Function & Type Mappings (examples):

IIF(cond, t, f) → CASE WHEN cond THEN t ELSE f END
NZ(expr, default) → ISNULL(expr, default) (or COALESCE(expr, default))
DateAdd(interval, num, date) → DATEADD(interval, num, date)
Access TEXT/MEMO → SQL Server VARCHAR/TEXT (or NVARCHAR based on collations)

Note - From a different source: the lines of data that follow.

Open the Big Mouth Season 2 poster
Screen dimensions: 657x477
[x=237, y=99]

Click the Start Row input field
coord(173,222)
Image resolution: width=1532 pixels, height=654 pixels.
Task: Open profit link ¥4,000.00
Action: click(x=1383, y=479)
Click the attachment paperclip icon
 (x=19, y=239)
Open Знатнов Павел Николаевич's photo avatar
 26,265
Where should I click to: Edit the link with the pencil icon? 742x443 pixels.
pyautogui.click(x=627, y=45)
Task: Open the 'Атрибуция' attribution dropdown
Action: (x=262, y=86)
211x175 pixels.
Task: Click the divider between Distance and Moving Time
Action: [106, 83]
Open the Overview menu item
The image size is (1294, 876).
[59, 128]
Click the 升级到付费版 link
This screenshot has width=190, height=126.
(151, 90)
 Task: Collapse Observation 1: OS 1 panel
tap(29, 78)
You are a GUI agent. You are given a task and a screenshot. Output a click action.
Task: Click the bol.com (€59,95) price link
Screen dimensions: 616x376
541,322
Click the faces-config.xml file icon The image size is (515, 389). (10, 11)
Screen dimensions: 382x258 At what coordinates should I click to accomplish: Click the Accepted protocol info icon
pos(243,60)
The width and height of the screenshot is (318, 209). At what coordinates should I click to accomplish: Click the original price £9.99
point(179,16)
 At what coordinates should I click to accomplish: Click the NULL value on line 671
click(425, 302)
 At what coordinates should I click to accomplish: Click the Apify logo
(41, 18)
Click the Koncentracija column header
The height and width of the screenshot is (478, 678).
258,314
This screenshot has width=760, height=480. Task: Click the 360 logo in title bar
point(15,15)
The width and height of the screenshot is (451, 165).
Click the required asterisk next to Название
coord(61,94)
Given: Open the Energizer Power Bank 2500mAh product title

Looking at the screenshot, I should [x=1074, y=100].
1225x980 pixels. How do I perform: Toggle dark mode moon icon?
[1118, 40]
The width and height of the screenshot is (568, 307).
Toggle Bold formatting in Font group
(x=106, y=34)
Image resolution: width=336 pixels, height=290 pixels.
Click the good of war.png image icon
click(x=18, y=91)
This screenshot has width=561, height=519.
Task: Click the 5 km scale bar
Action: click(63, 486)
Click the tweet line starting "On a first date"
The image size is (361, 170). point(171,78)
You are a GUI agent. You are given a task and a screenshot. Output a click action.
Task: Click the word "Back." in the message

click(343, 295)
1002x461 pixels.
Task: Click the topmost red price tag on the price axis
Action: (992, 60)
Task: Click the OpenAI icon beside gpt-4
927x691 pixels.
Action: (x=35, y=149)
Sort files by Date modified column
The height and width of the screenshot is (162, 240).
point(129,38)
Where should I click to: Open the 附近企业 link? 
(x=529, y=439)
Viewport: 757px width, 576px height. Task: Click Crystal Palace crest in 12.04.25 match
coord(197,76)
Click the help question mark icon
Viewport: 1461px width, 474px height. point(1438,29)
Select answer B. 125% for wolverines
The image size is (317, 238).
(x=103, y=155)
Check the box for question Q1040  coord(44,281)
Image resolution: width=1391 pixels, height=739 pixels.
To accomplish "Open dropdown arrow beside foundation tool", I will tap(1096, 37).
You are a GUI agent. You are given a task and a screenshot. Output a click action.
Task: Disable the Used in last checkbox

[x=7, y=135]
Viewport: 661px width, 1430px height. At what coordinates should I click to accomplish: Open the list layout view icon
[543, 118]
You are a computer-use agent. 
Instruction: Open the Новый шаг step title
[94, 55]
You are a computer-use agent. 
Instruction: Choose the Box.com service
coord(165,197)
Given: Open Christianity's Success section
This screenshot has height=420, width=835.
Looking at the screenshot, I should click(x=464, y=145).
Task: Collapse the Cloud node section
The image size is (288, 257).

Reserved keywords & identifiers:

We detected collisions with SQL Server reserved keywords and applied quoting ([identifier]) or renamed columns via a mapping table when schema changes required it.

4. Pipeline Overview

End-to-end processing (conceptual):

[Access SQL Query]
      |
   Lexer
      |
   Parser
      |
  Parse Tree
      |
 Listener/Visitor (Transformations)
      |
[SQL Server Compatible Query]

Implementation outline (pseudocode):

for each database in dbList parallel:
    queries = extractQueries(database);
    for each query in queries:
        CharStream input = CharStreams.fromString(query);
        AccessSqlLexer lexer = new AccessSqlLexer(input);
        CommonTokenStream tokens = new CommonTokenStream(lexer);
        AccessSqlParser parser = new AccessSqlParser(tokens);
        ParseTree tree = parser.selectStatement(); // or general statement rule
        ParseTreeWalker walker = new ParseTreeWalker();
        AccessToSqlServerListener listener = new AccessToSqlServerListener(mappingConfig);
        walker.walk(listener, tree);
        String transformed = listener.getTransformedSql();
        writeOutput(transformed);

Bulk Processing

Implemented as a Java CLI tool.
Each database processed in its own thread/process to maximize throughput and reduce per-database overhead.
Conversion logs captured:
- Successfully transformed queries.
- Queries needing manual inspection (errors, ambiguous transforms).
- Metrics for accuracy and time.

Testing & Validation

To ensure correctness we built an automated validation framework:

Execute original Access query against Access DB (using ODBC/JDBC).
Execute transformed query against SQL Server.
Compare result sets:
- Row counts
- Column-wise value equivalence with type-aware comparisons
- Tolerances for floating point/date formatting where applicable

Mismatch cases were recorded and used to:

Update grammar rules.
Improve transformation logic.
Add special-case handlers.

This iterative testing loop increased automated accuracy to 96%+.

Challenges

Incremental grammar growth — we began with a core grammar and expanded as new syntactic variants were discovered.
Edge function translations — constructs like Switch(...), nested IIF, or vendor-specific pseudo-functions needed careful AST handling.
Ambiguous expressions — when multiple interpretation routes existed, we flagged for manual review instead of guessing.
Schema mapping — required a separate mapping configuration (CSV/DB) linking old table/column names to the new SQL Server schema.

Performance & Outcome

96% automated conversion accuracy (improved over time with added grammar rules and mappings).
8,000+ developer hours saved versus manual rewriting.
Fully migrated 130+ databases with only a small percentage of queries requiring manual tweaks.

Lessons Learned

Start with a minimal, well-tested grammar and iterate frequently.
Automate validation — side-by-side execution and result comparison is essential.
Parallelize at database granularity for best performance versus complexity tradeoffs.
Keep SME collaboration ongoing for dialect edge cases and mapping decisions.
Log everything — errors, ambiguous transforms, and metrics to guide further grammar development.

Final Takeaway

ANTLR proved to be a powerful and pragmatic choice for large-scale SQL dialect translation. The combination of:

a custom Access SQL grammar,
ANTLR’s lexer/parser/listener architecture,
a parallelized Java CLI pipeline, and
an automated validation loop

enabled us to automate a migration that would otherwise have required months of manual effort.